There’s a little more info about the adverse events with Crestor, in a report called What’s the Matter with Crestor? from Friedman, Billings, Ramsey & Co Research. (I couldn’t find a way to get the report without opening a brokerage account!).
The research suggests so far that Crestor is not doing as well in the marketplace as was expected, and is being outpaced by Schering & Merck’s non-statin, LDL-lowering drug Zetia, which can be taken in addition to statins or by itself, and is useful for at least the 5% of population that cannot tolerate statins. The report says
Data indicate that thus far, Crestor’s launch has been significantly slower than that of Zetia, a non-statin cholesterol-lowering drug, comparing total script volumes at similar times after launch. This is underscored by the fact that two recent comparator weeks for Zetia include the Christmas and New Years holidays, weeks that are typically slow for prescription volumes, and surprisingly, Zetia is still exceeding Crestor on an absolute basis. Crestor also lags Zetia in NRx market share, according to prescription audit data, holding 2.22% NRx share compared to Zetia’s 2.65% at similar periods in the launch trajectory, a better comparison than total prescriptions in our view, because it is less dependent on the absolute size of the market.
Translation for non-pharma folks is that Crestor hasn’t taken up as well as it might have done. Meanwhile the report also goes onto to confirm some of the issues around safety. You’ll recall that Public Citizen, and The Lancet have been bringing this issue to the forefront.

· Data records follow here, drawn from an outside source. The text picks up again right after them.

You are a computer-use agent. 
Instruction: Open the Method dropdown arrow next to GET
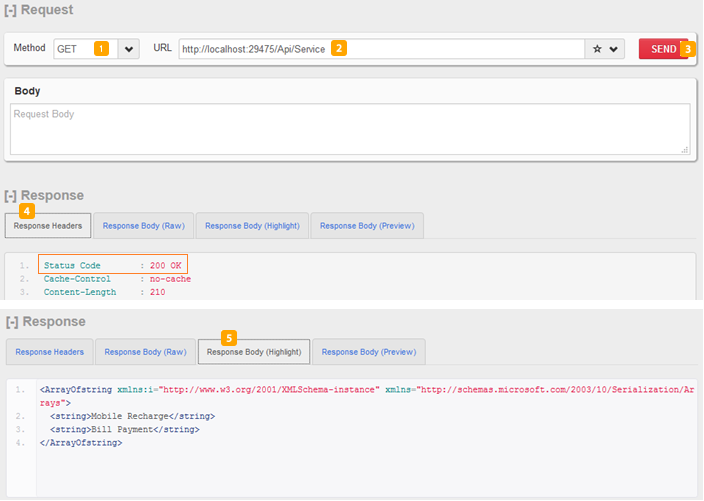pyautogui.click(x=128, y=49)
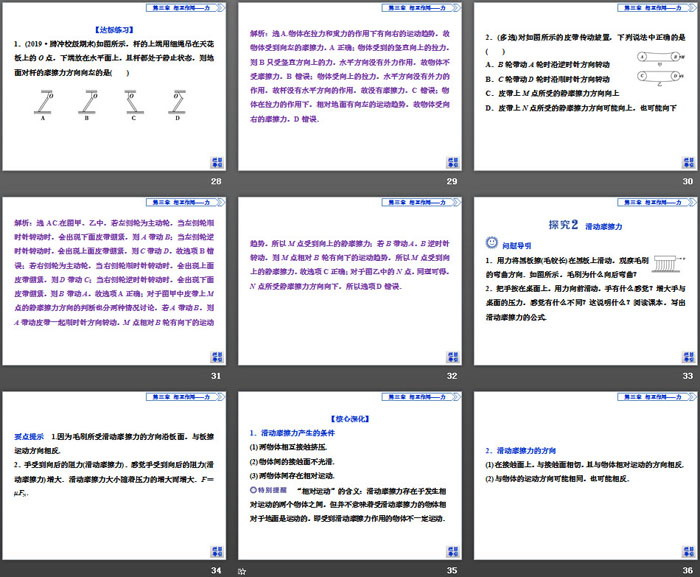Click the corner navigation button on slide 36
This screenshot has width=700, height=577.
685,547
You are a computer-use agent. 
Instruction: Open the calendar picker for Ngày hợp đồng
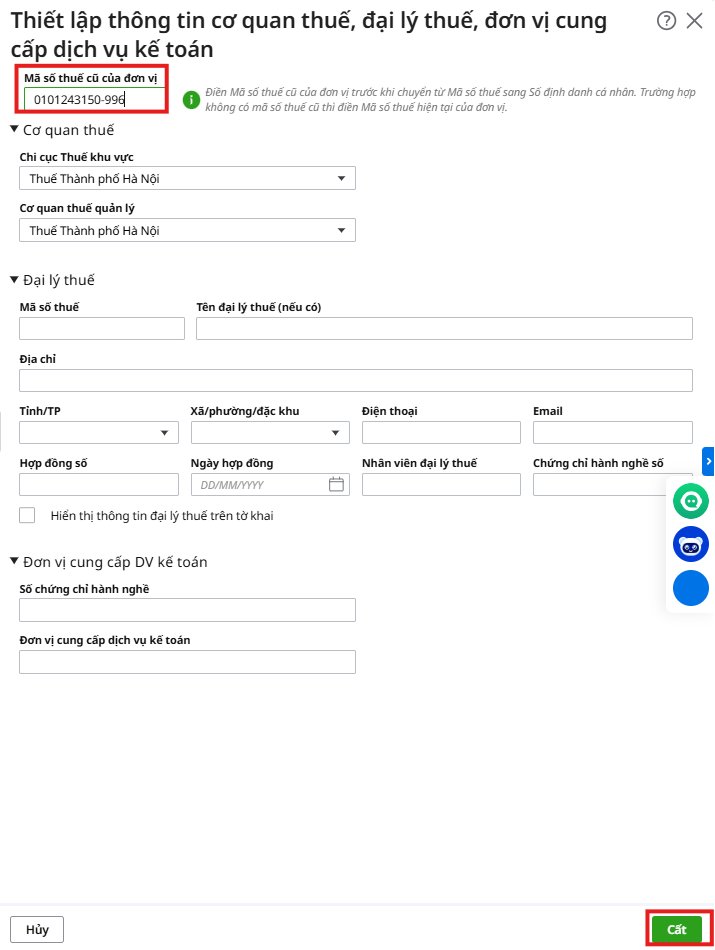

According to the Medicines and Healthcare Products Regulatory Agency in the U.K., there have been 41 reports reflecting 45 muscular reactions associated with Crestor use. Of those reports, 35 were associated with the 10mg dose of the product, and notably, 3 of the reactions involved moderately increased levels of Creatine Phosphokinase (219-436 IU/L), according to data from the agency. Based on our research, normal Creatine Phosphokinase levels are in the 30-170 IU/L range and elevations associated with severe rhabdomyolysis are typically in the 35,000 IU/L range and up. The U.K. agency cautions that suspected adverse reactions are not necessarily caused by the drug and may relate to other factors such as underlying illnesses or other medicines; however, we believe that the early reports of muscle-related adverse events at the most common starting dose are notable.
I repeat that I am not a scientist or physician and have little understanding of the seriousness of these findings. However, 35 of 45 muscle problems were reported on the 10mg dose– 1/4 of the dose that concerned The Lancet, and there were three reports of increased Creatine Phosphokinase which is a precursor to rhabdomyolysis. The question is whether the medical community views this as minor or whether they perceive that these very initial results are indicators of more trouble to come.